Auf- und Ausbau der Pferdezucht
Die Grundlage der Zucht stellten 24 Zuchtstuten und 6 Deckhengste. Im 18. Jahrhundert wurden mehrere neue Gebäude gebaut und die Zucht wuchs weiter an. Im Jahr 1729 begann in Wien der Bau der Hofreitschule für Hofzeremonielle. Bereits bei ihrer Eröffnung im Jahr 1735 wurden 54 Lipizzanerhengste präsentiert.
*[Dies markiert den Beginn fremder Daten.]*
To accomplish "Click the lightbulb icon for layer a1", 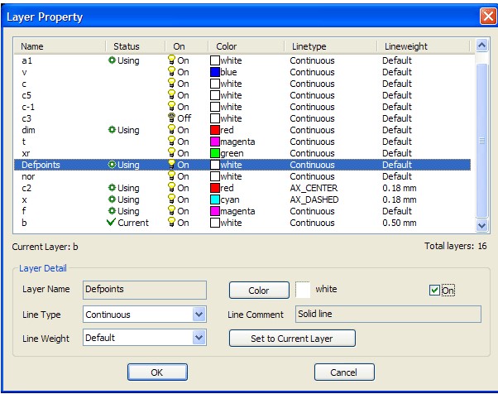I will 172,60.
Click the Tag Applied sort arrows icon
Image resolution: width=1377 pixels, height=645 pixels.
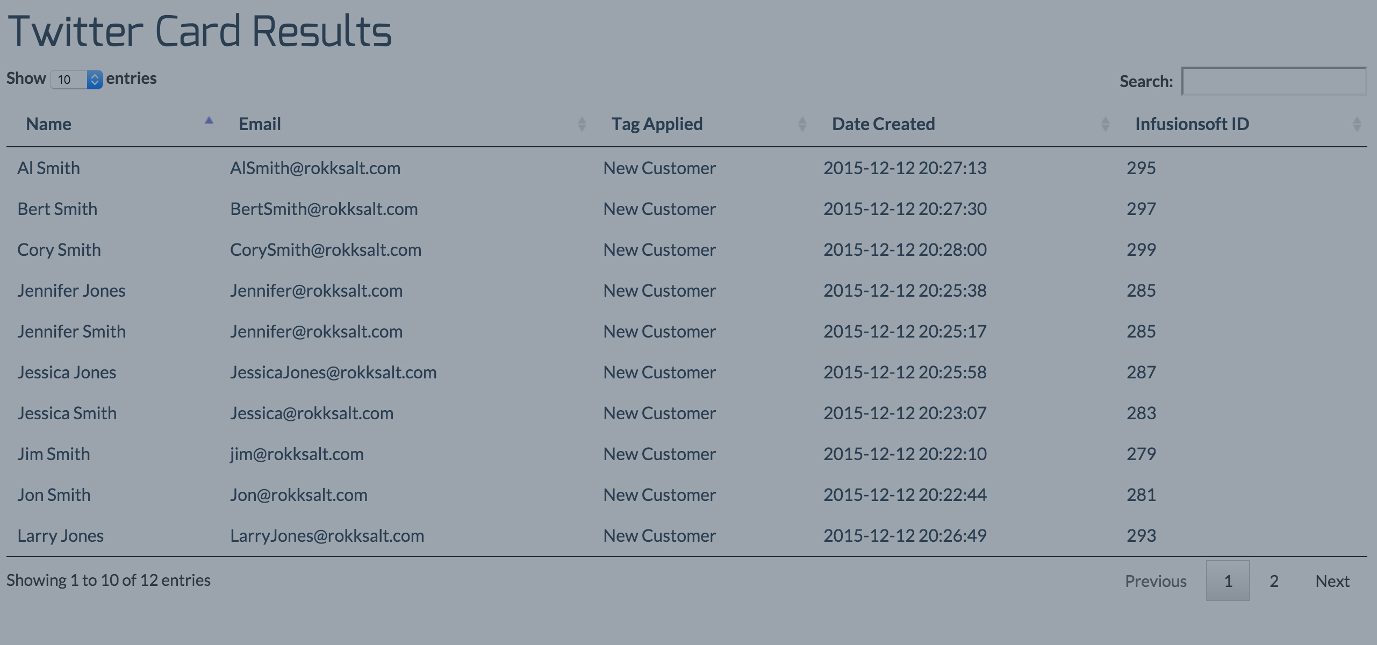(802, 124)
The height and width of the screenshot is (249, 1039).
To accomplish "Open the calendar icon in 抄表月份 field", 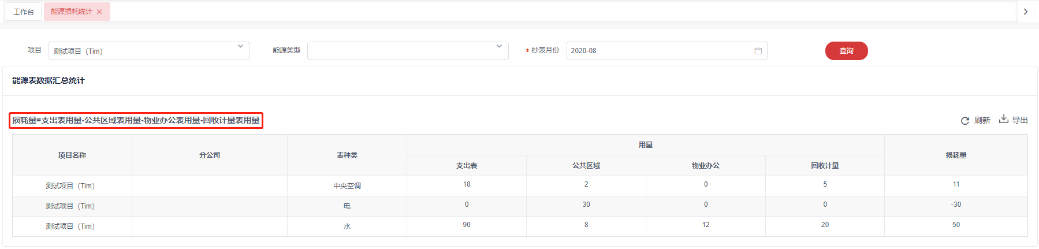I will pos(758,51).
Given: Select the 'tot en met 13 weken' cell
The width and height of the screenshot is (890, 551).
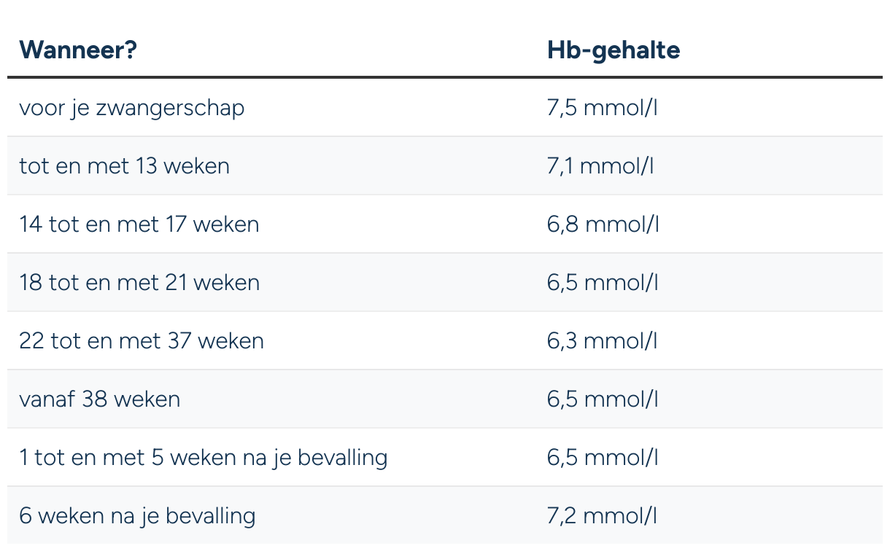Looking at the screenshot, I should click(125, 166).
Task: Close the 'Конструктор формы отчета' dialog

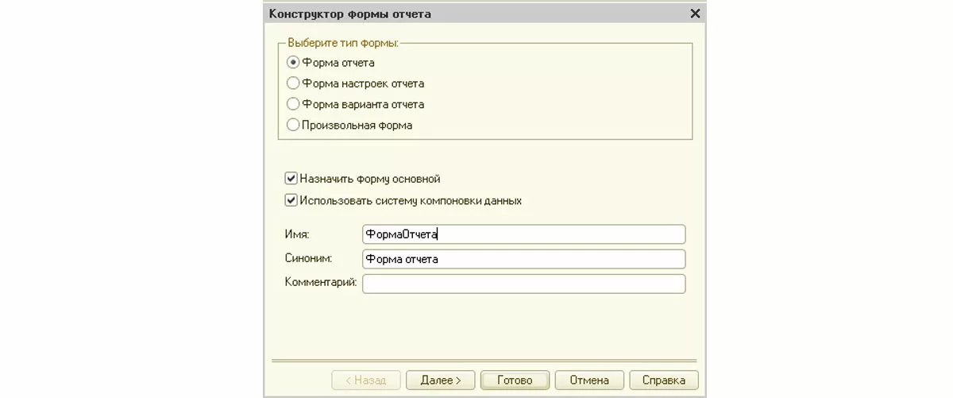Action: pos(696,14)
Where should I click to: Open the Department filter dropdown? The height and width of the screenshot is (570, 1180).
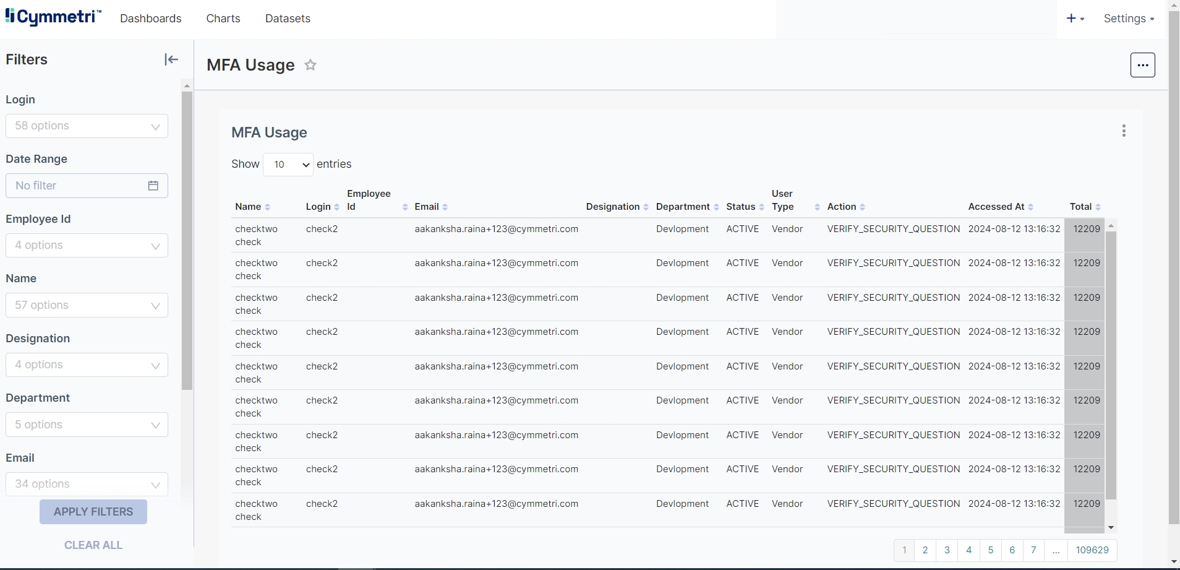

Zur Zeit der Kaiserin Maria Theresia entwickelten sich die Lipizzaner, wie wir sie heute kennen. Von über 20 Zuchthengsten aus dem 18. Jahrhundert haben sich bis heute die vier folgenden Hengstlinien erhalten: Pluto (1765), Conversano (1767), Favory (1779), Neapolitano (1790). Im Jahr 1816 wurde ein Araber Hengst eingesetzt. Er wurde Stammhalter der fünften Lipizzaner-Hengstlinie Siglavy (1810). Mit dem Hengst Maestoso Buda (1821), der von dem Kladruberhengst Maestoso X abstammte, begann die sechste klassische Linie.
Aktuell sind im Gestüt Lipica etwa 350 Lipizzaner beheimatet. Jedes Jahr werden 25-30 Fohlen geboren, sodass immer ausreichend Nachwuchs-Pferde vorhanden sind. Piber und Lipica kooperieren im Hinblick auf die Zuchtstuten und Deckhengste und tauschen sich aus, um eine eventuelle Inzucht zu vermeiden. Nach der Geburt der Fohlen bleiben die Stuten für eine Woche im Laufstall, bevor sie dann in die Herde integriert werden. Täglich kommen die Stuten und Fohlen auf große Koppeln, am Abend werden sie jedoch wieder in die Ställe gebracht, um immer ein kontrollierendes Auge auf den Nachwuchs werfen zu können. Im Herbst schließlich werden die Fohlen von ihren Müttern getrennt. Die Jungstuten verbleiben in Lipica, die Junghengste wachsen in einem Gehöft ca. 30 km entfernt von Lipica auf. Mit der Ausbildung der jungen Pferde wird im Frühjahr begonnen. Die Hengste kommen in die klassische Reitschule, Stuten werden für die Stutenleistungsprüfung ausgebildet.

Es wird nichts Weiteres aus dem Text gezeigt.